Maddux nodded. “Good. Let me know as soon as you find out.”
“So, where you headed?” O’Hara asked as Maddux took a step into the darkness.
“I’ll tell you this time,” Maddux answered after a few moments of uncomfortable silence. “But don’t ever ask me that question again.”
“Yes, sir,” O’Hara agreed solemnly. He understood his mistake. He wouldn’t make it again.

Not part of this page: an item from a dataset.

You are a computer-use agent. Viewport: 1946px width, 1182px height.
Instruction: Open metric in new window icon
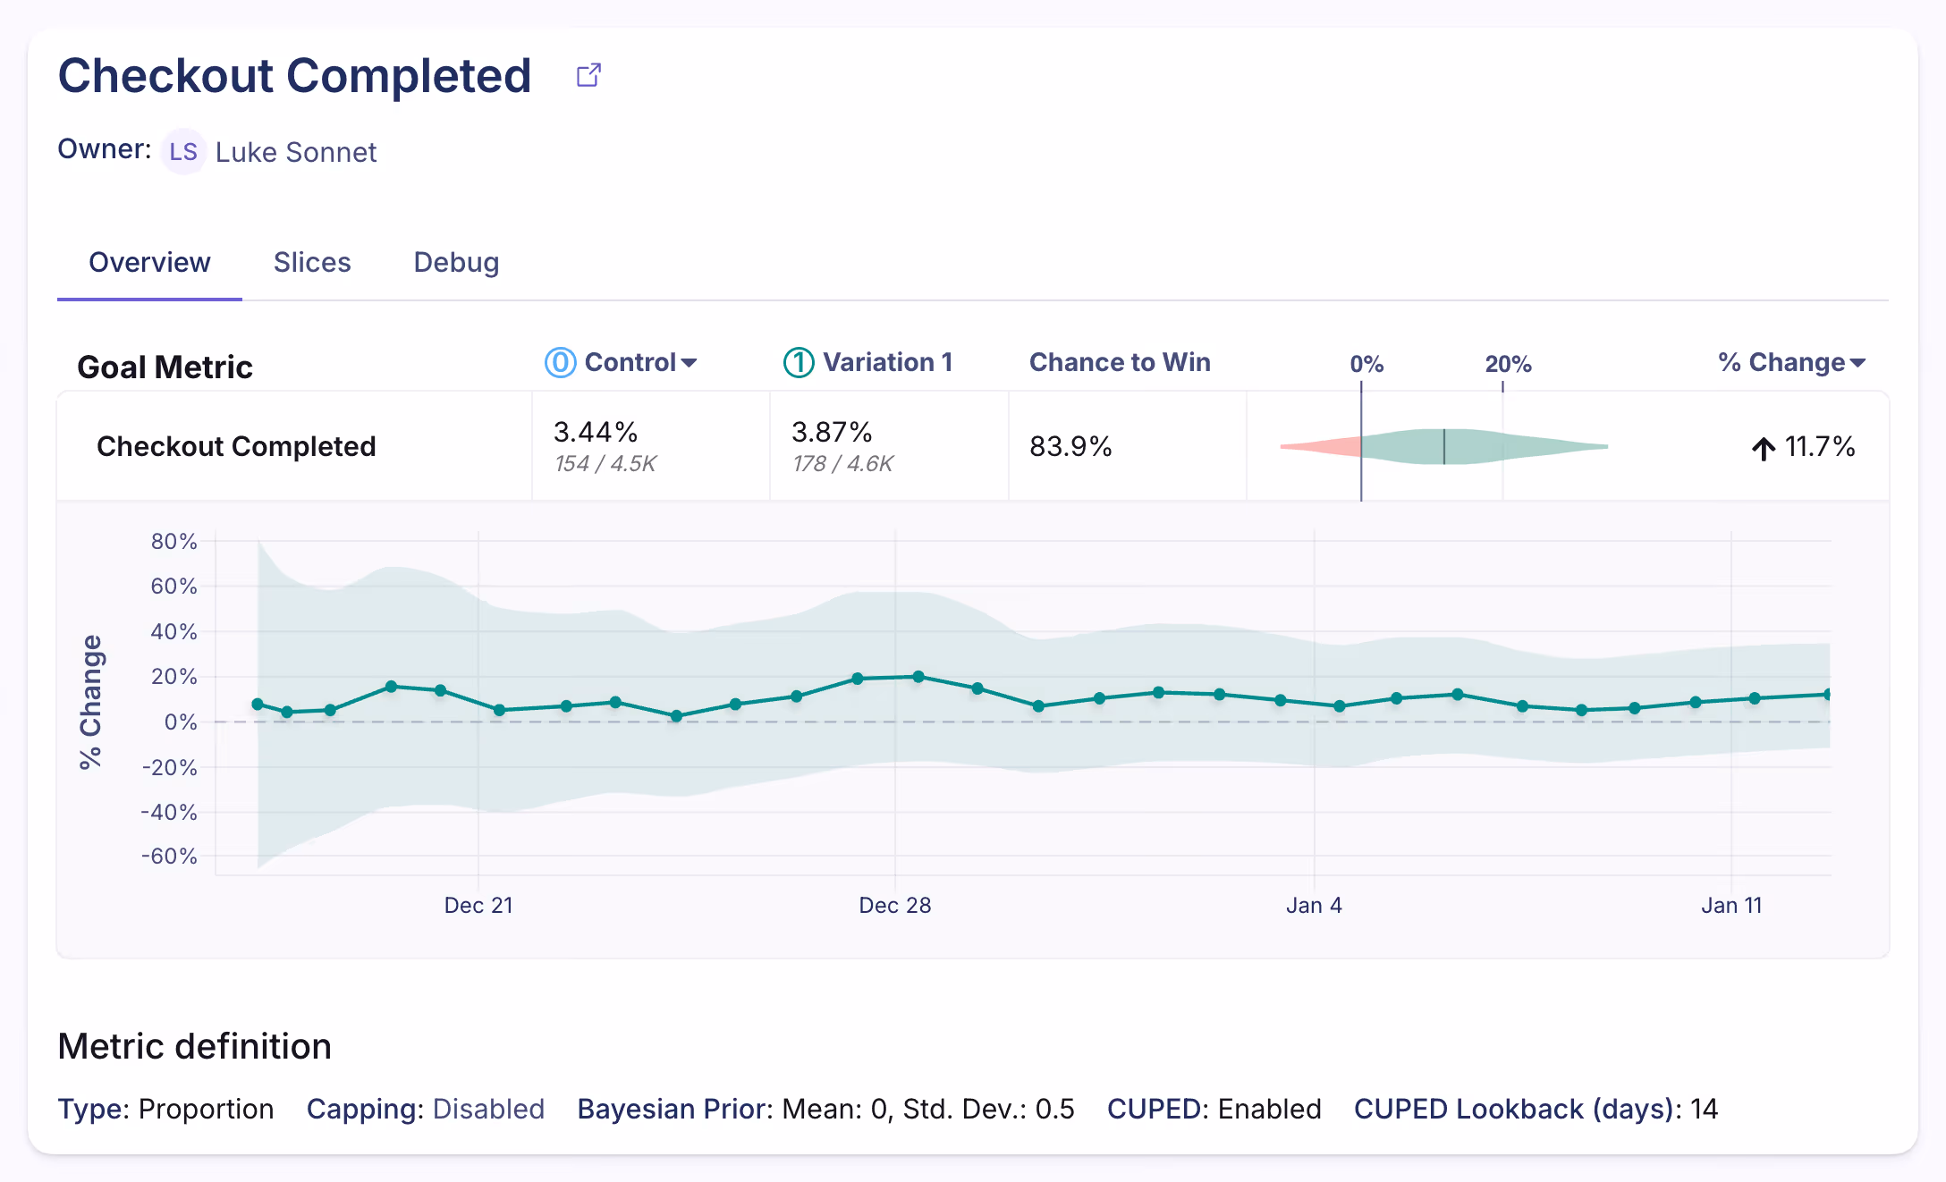pos(588,75)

“I’m going to Chicago, Ryan. I’ve got some unfinished business there. Then I’m going to kill a few spies. After that, who knows?” Maddux raised one eyebrow. “Maybe I’ll go shopping.”
“Sir?”
Maddux patted O’Hara’s shoulder. “Call me when you have that list of Iranians.”
“Yes, sir.”
O’Hara watched as Maddux disappeared into the darkness, and then he chuckled as he bent down to pick up Hobbs’s body. That was one scary son of a bitch, he thought to himself. Maybe someday he’d be half as good.
“I killed a man outside that house in Alaska.”
“He was about to kill you, Jack.”
“Still.”
“Would you rather be the one in the ground right now?”
Jack shook his head. “No, I would not.”
“Then you did the right thing by killing him first.”
Jack and Troy were sitting on the huge back porch of Bill and Cheryl’s mansion looking out over the horse pastures as they drank hot coffee. It was a chilly, though not bitter cold, December afternoon. Not nearly as cold as that day in Minnesota, Jack remembered.
“It’s still strange to think about taking a man’s life, about him never taking another breath.”
“Do you think about it a lot?” Troy asked.
“It’s the first thing I wake up to every morning.”
Troy nodded. “That’s how it was for me the first time too,” he admitted. “But I got past it.”
Jack glanced up at the dark clouds scuttling low across the sky. Christmas was a week away. “How?”
“I killed again,” he said quietly as he took a sip of coffee. “The second time was easier. It didn’t bother me nearly as much.”
“Jesus,” Jack whispered. How could it not bother him as much? Could it really get easier? And if it did, was that a good thing?
“Hello, boys,” Bill called loudly as he came through the French doors and sat down with them. “How’s everything?”
“Good,” Troy said. “How about you?”
“I’m making my announcement tomorrow about stepping down from First Manhattan. I’ll stay on for six months, but my COO will be taking over the day-to-day responsibilities immediately. He really already has. You all right, Jack?” Bill asked.
Jack had been thinking about probably having to kill again if he was a Gray Man. It must have been obvious that something was bothering him from his expression. “Yeah, I’m fine.”
“Mom says dinner should be ready in about an hour. When’s Karen getting here?”
Jack leaned forward in his chair and gazed at the tree line in the distance. “She just sent me a text. She should be here in a few minutes.”
“Good. I like her a lot. I hope it works out for you two.”
Jack stared carefully at that spot in the trees a moment longer, and then he looked over at Bill. “Thanks, Dad. That’s really—”
The thirty-caliber bullet struck him squarely in the chest, and he tumbled backward over the chair.
There’d been someone hiding in that tree line after all, Jack realized as he gazed up at the sky. His chest hurt so much.